What is being asked – Using the listing below, set down exactly the lines starting at the line that contains "Screen dimensions: 1800x876" and ending at the line that contains "Toggle the layer on/off lightbulb icon", both included, and no others.

Input material –
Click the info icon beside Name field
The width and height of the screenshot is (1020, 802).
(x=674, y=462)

==

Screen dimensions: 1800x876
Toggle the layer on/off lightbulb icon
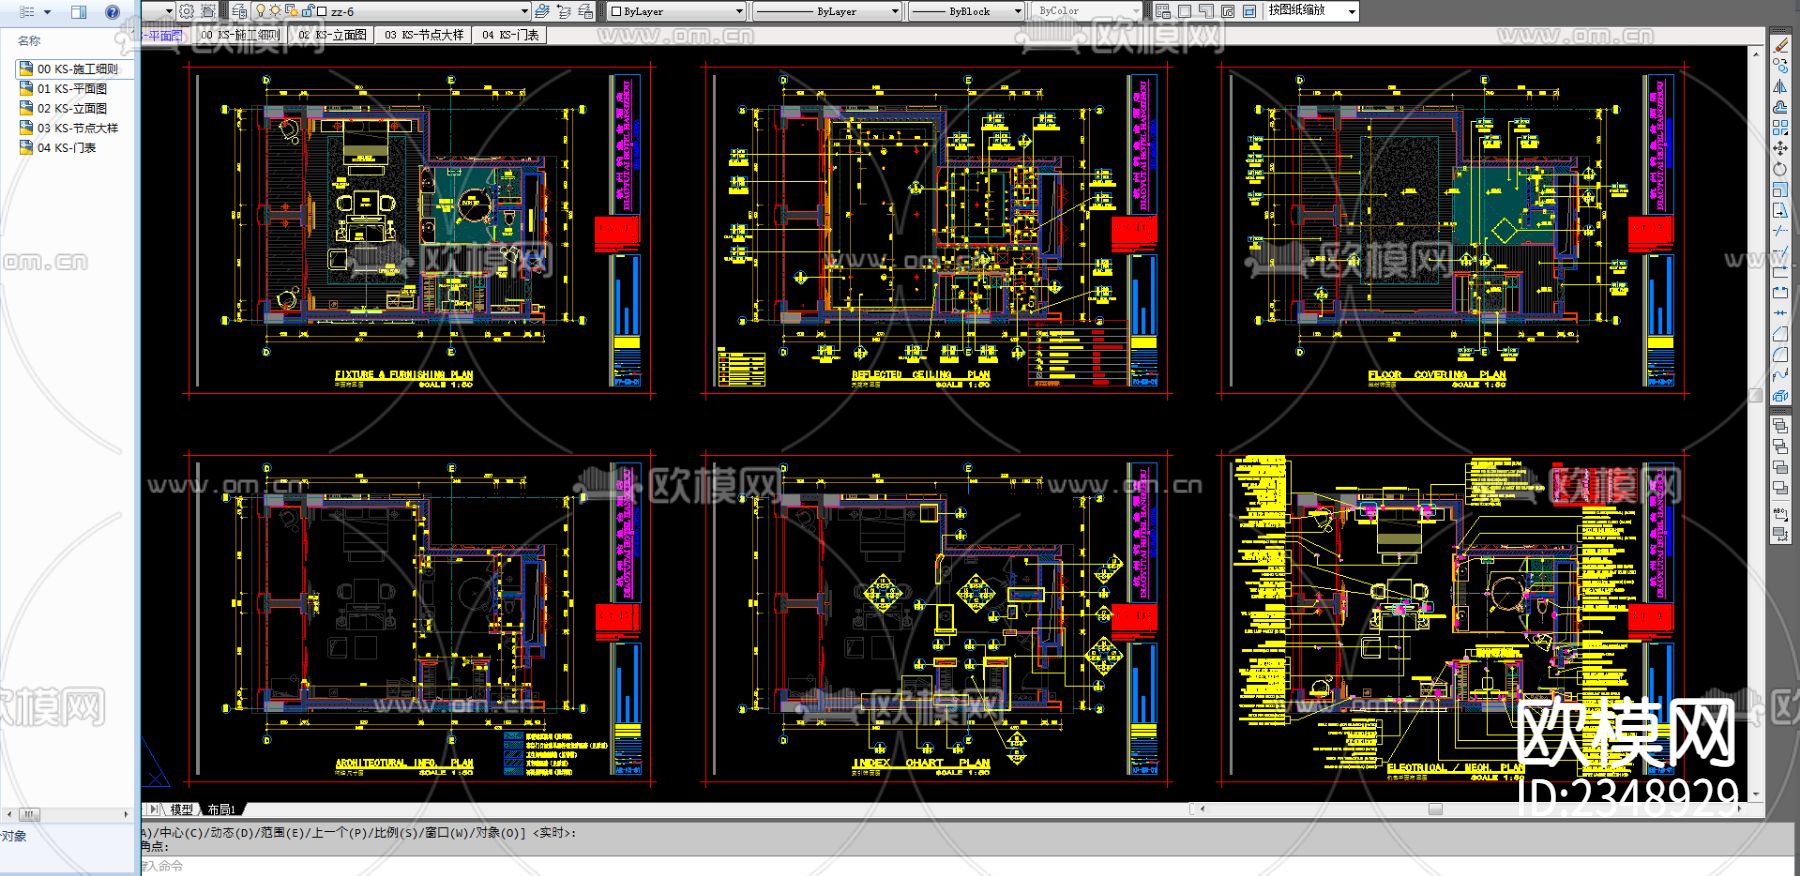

Result of this exercise –
Screen dimensions: 1800x876
Toggle the layer on/off lightbulb icon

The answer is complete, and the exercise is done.